ENTREVISTA A GEMA GALDÓN

“Hasta que me pongo el sombrero, no soy yo”

La diseñadora Gemma Galdon por Àngel Bravo
La diseñadora Gemma Galdon por Àngel Bravo

27 de octubre de 2025 a las 18:37h

Gema Galdón es una de las almas creativas más inquietas y sorprendentes de la ciudad, no solo a raíz de su fama como diseñadora de sombreros, sino sobre todo por una inspiradora capacidad comunicativa.

Esta escultora del vacío o modista del aura tiene el taller en la calle Santa Teresa de Barcelona y, sin estridencias ni publicidad, su estilo ha captado la atención de personajes tan importantes como André Leon Talley, Woody Allen o Bill Cunningham. Galdón empieza con una aguja y un hilo, y todo el resto siempre acaba siendo magia.

--- Veo a San Pancracio, no veo a Santa Catalina. ¿Dónde la tienes?

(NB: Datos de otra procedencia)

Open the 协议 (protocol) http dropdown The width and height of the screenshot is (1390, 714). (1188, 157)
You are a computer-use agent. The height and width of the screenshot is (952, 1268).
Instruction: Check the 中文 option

--- La patrona de los sombrereros y de las solteras en búsqueda del amor verdadero. Está abajo, en la entrada, lo que pasa es que vas distraído y no lo has visto.

--- Las Catherinettes.

--- Ahí empezó todo, cuando empecé a hacer sombreros para mí misma. Ahora que he evolucionado hacia la Hat Gallery, todavía guardo el cuadro. Me lo encontré por la calle, no lo fui a buscar. Como tantas cosas, que aparecen cuando dejas de buscarlas. Esta Santa Catalina estaba en la calle, por una inundación que había sufrido una cochera. Habían sacado los trastos fuera, Y me acerqué de tan bonita que era. No sabía que era una Santa Catalina. Y cuando lo leí, en letra muy pequeña, la cogí.

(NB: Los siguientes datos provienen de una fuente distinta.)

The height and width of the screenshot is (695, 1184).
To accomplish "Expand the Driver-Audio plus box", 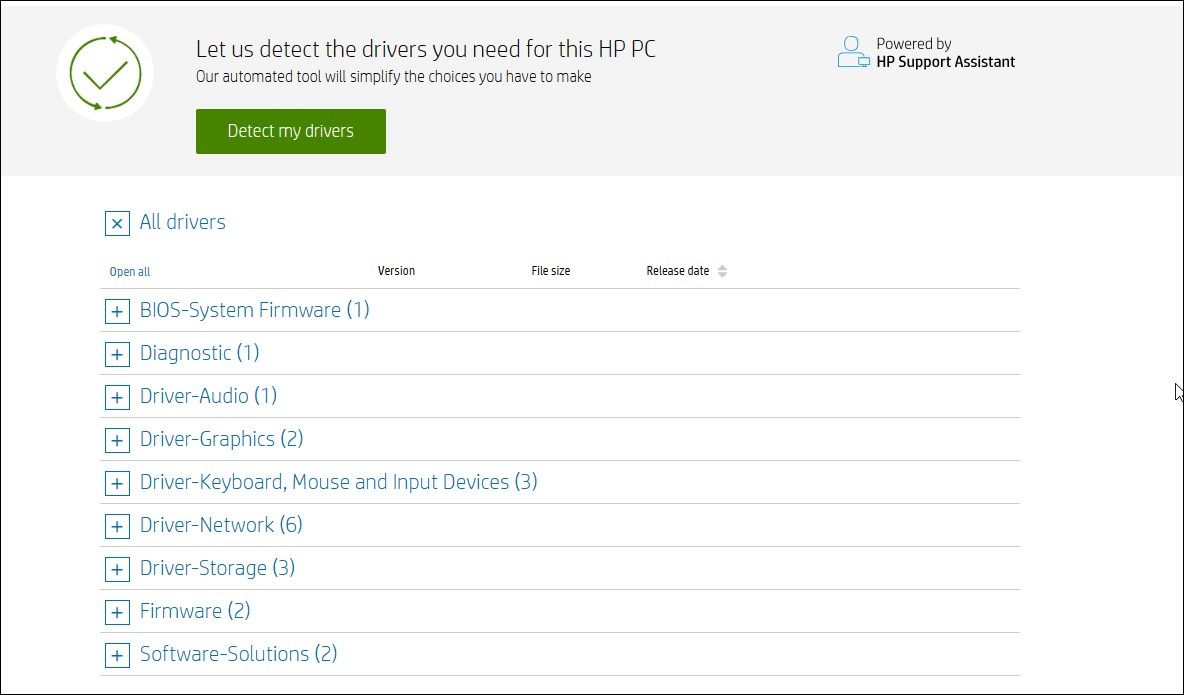I will (x=117, y=398).

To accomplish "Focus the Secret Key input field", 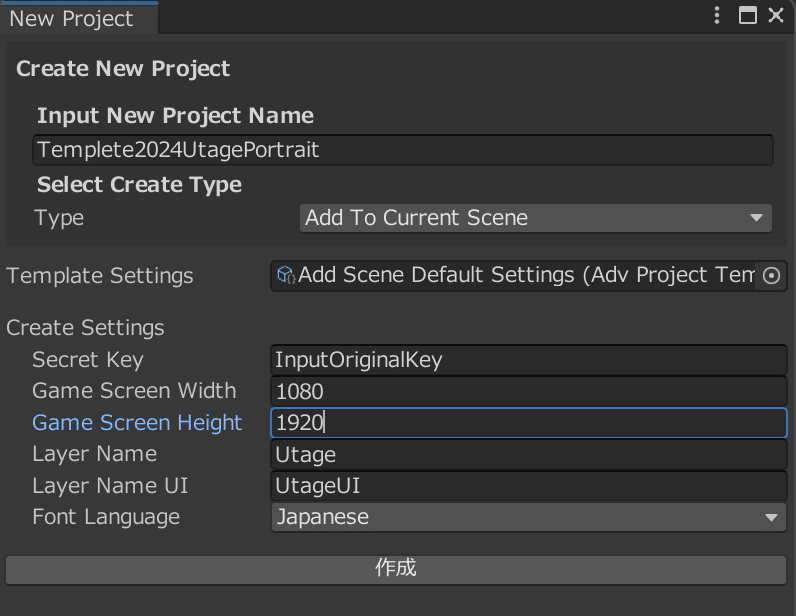I will (x=528, y=360).
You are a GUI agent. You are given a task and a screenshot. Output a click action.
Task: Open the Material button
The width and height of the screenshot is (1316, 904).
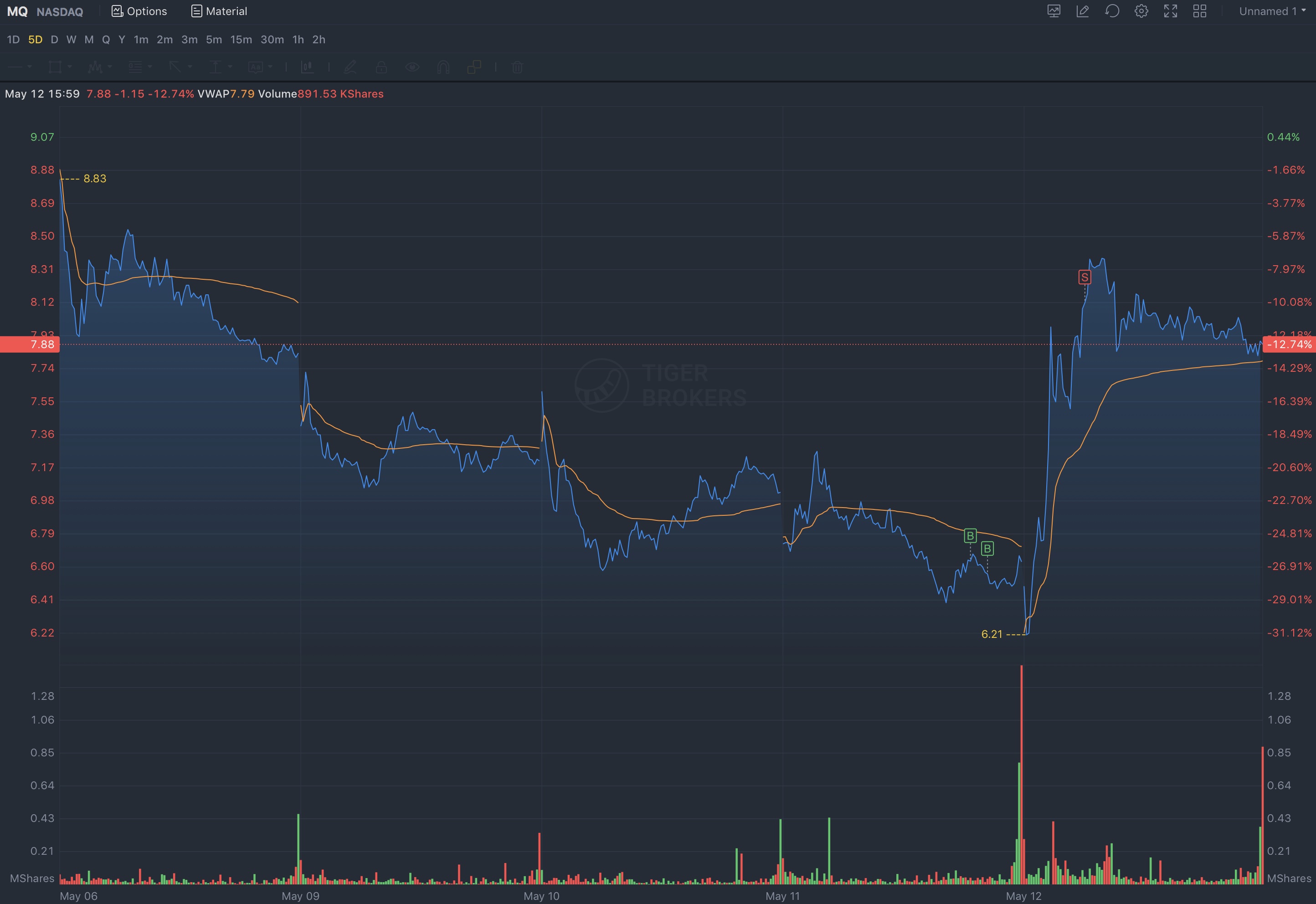(x=219, y=11)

--- ¿Qué es un sombrero, para ti?

--- Un sombrero redimensiona a una persona. La puede hacer más alta, la puede hacer visualmente más ancha, la puede hacer visualmente más triste, más invisible... Tiene un poder que otras piezas no tienen. A ver, yo trabajo el espacio, pero desde muchas perspectivas. Y el sombrero es una pieza muy tridimensional. Lo equiparable sería un zapato.

--- ¿Un zapato?

--- Claro. El zapato empieza por abajo, el sombrero empieza por arriba... Por lo tanto, es como si fuera un zapato en la cabeza.

--- Curiosa imagen.

--- Es que todas las otras piezas son bidimensionales.

--- Son ropa, está claro. Papeles, tejido.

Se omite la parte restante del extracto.